Tortoises dispersed quickly over the island, eventually covering over 815 hectares (minimum convex polygon area), or about 23% of the vegetated area of Pinta, within the first two months after introduction. Males covered more ground than females with the average maximum displacement from the introduction point over a two month period being 1173 110 meters for males versus 517 114 meters for females. Most of the tortoises do not seem to have settled into a “home range;” they are still making extended movements over short periods of time. In short, they are still exploring the island. This is consistent with other tortoise introduction efforts during which the tortoises did not settle into consistent home ranges until several months had passed after the introduction (Tuberville et al. 2005, Field et al. 2007).

Despite their exploratory behavior, the tortoises do appear to be making habitat choices, especially on an island-wide scale. The most striking example of this is the difference in habitat preference between tortoises with domed carapaces and tortoises with saddle-backed carapaces. Several of the tortoises have made more-or-less linear forays up the elevation gradient towards the peak of the island. The only tortoises that have exhibited this behavior and surpassed 450 meters of elevation have a domed carapace. This result is intuitive as the domed phenotype is more typically associated with higher elevations and habitats dominated by ferns, Zanthoxylem, and Chiococca. The saddle-backed tortoises typically did not exceed an elevation of 450 meters, which elevation corresponds to the limit of the cactus elevation gradient.
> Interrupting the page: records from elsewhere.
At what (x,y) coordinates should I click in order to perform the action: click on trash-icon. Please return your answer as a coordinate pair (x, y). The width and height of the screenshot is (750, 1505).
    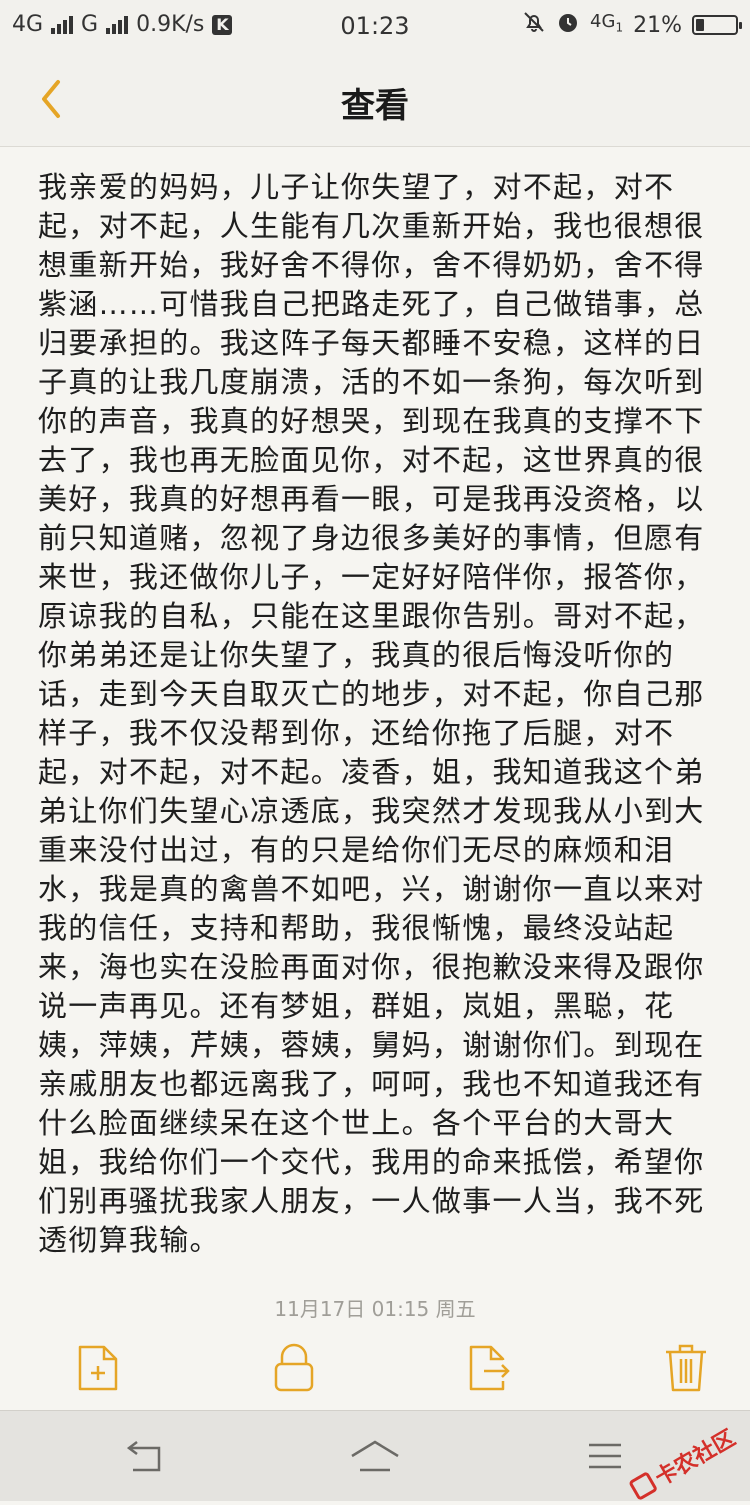
    Looking at the image, I should click on (686, 1368).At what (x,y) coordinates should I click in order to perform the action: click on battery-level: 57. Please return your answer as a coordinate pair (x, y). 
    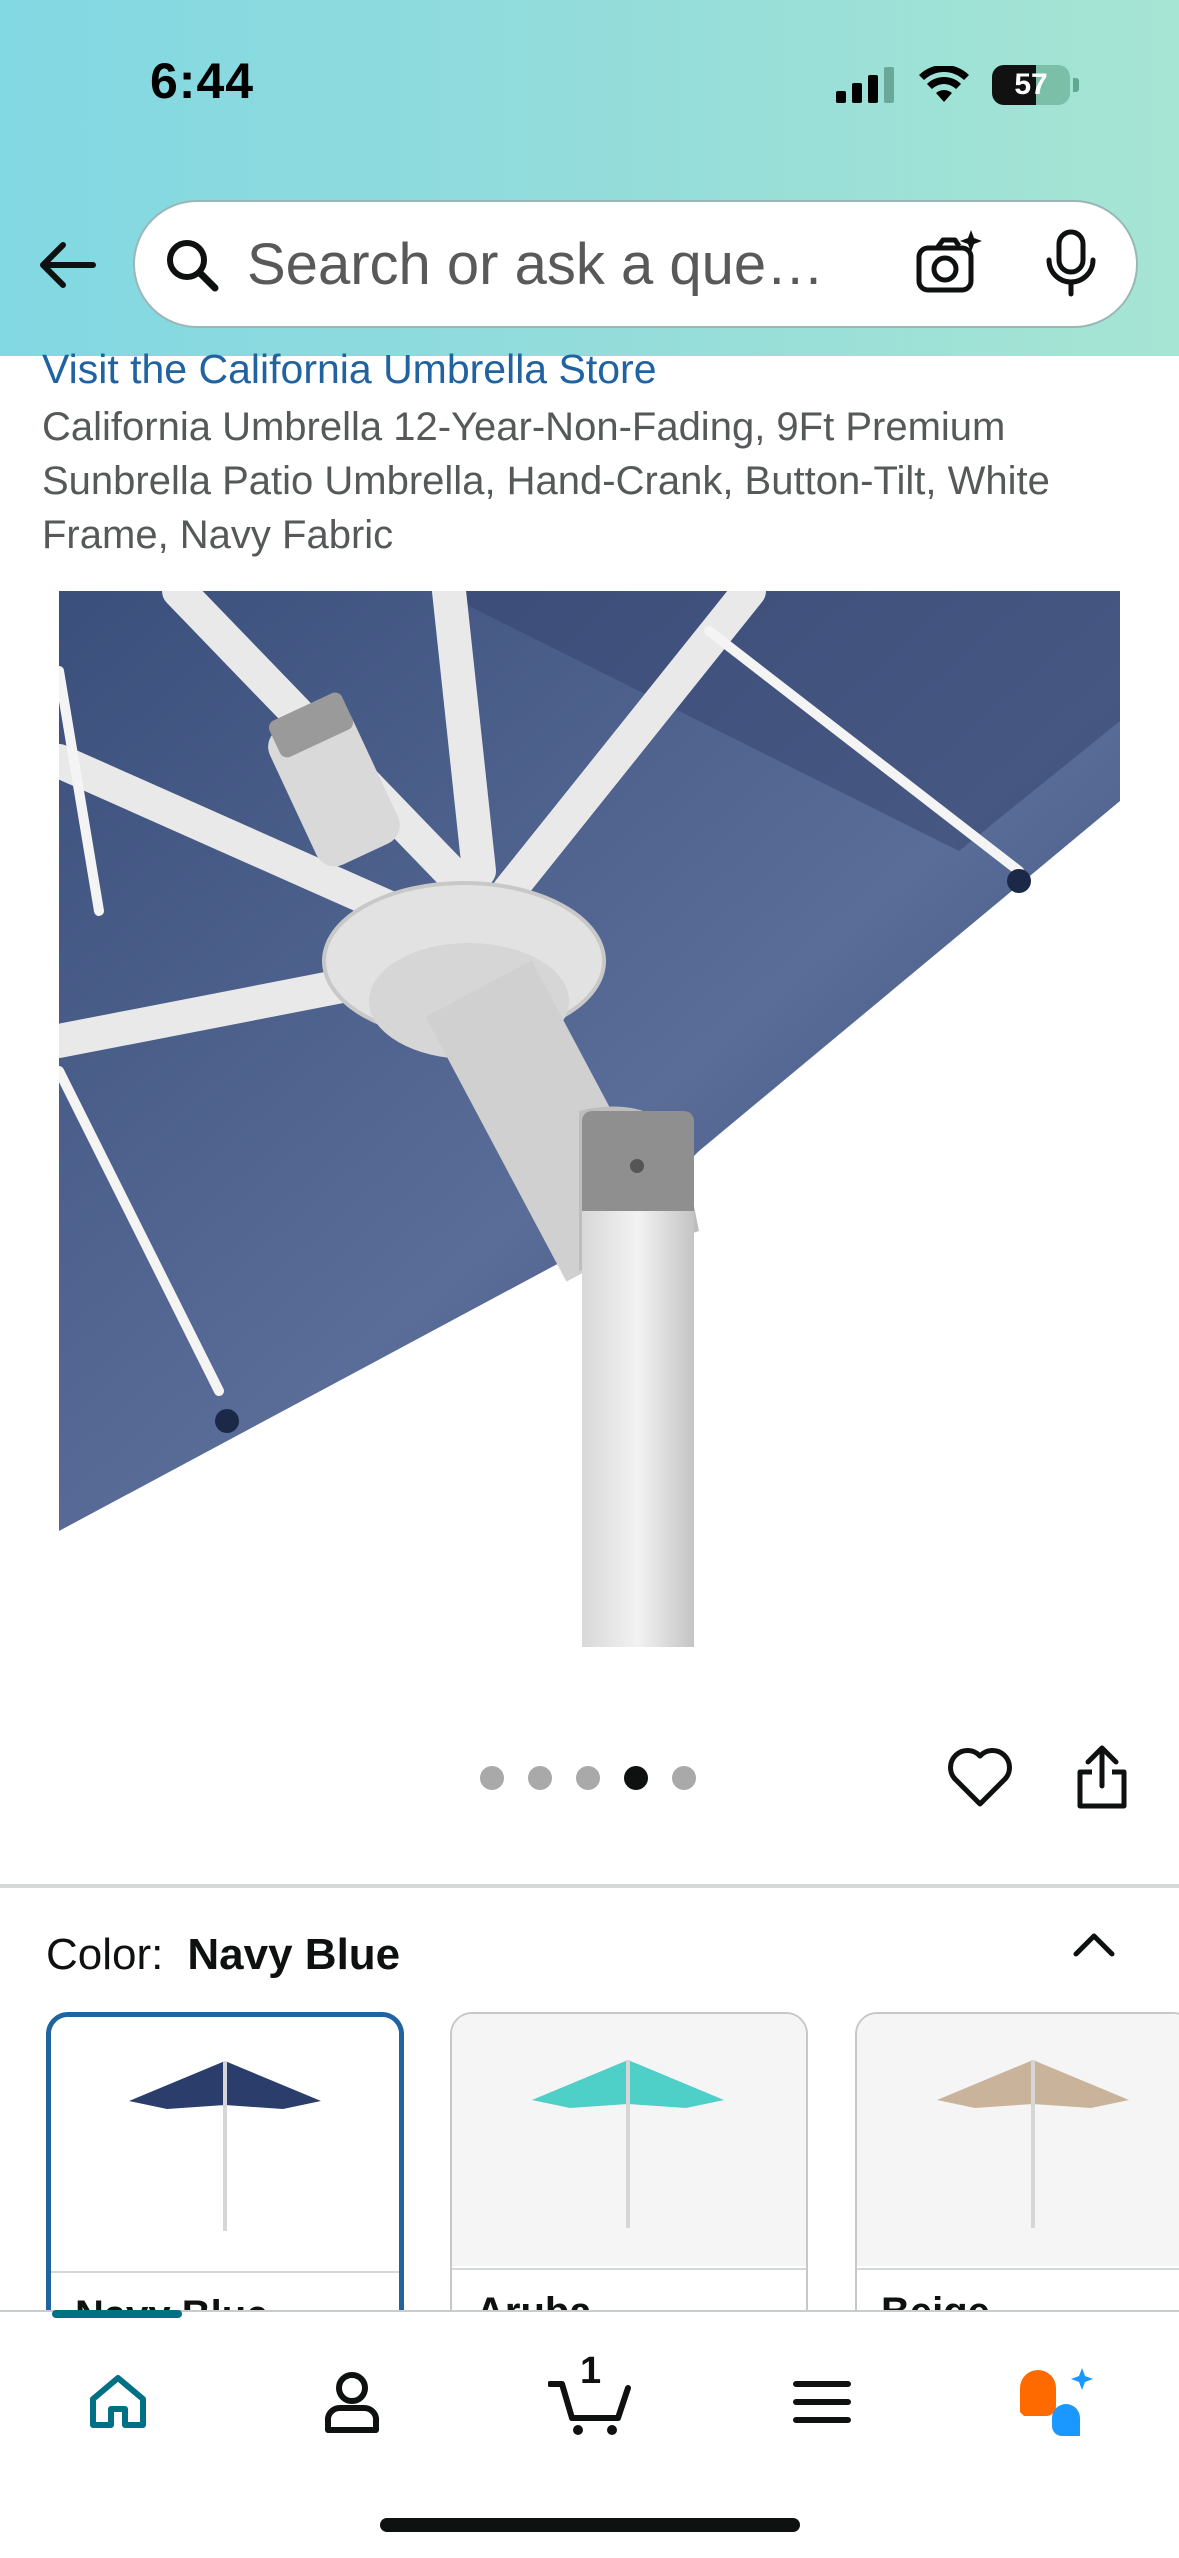
    Looking at the image, I should click on (1031, 84).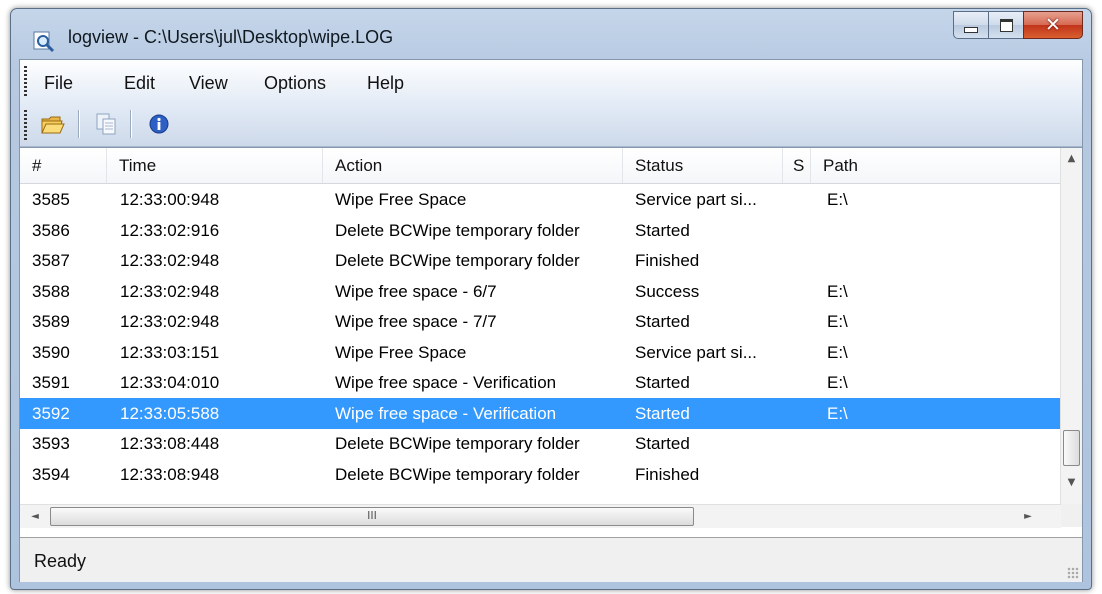  What do you see at coordinates (551, 560) in the screenshot?
I see `status-bar: Ready` at bounding box center [551, 560].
The release process appeared to involve no trauma to the tortoises; they appeared to display normal behavior almost immediately after the introduction. We spent 76 hours observing tortoise behavior. Tortoises spent, on average, 25% of the day feeding, which is comparable to other tortoise time activity budgets (Nagy and Medica 1986, Lagarde et al. 2008). We observed tortoises feeding on 28 plant species, but the most preferred species were Opuntia cactus, grasses, and forbs like Lantana and Justicia. Tortoises associated strongly with the cactus in their habitat within the first two weeks after introduction, being more likely to be within 2 meters of a cactus than a random point in the vicinity (x2 = 9.64, df = 1, p = 0.0019). Tortoises fed on fallen adult cactus pads, and also pushed down juvenile cactus to eat the trunks. A few individuals who found recently dead, large, adult cacti did not move from the cactus for weeks, feeding on all of the fallen pads.

While most of the cactus in the introduction area were not fruiting, a few tortoises that moved to the western “saddle” area of the island found fruiting cactus in abundance. We found cactus seeds in these tortoises’ feces, and found seeds of other species in 35% of the fecal samples that we dissected. This suggests the restoration of tortoise-associated seed dispersal phenomenon on Pinta. The tortoises created disturbance in the habitat by making trails as they travelled across the landscape and large swaths of matted down vegetation when they settled into a feeding area. We also observed other normal behaviors like bed-making and mating attempts, suggesting that the tortoises are adapting to their new environment.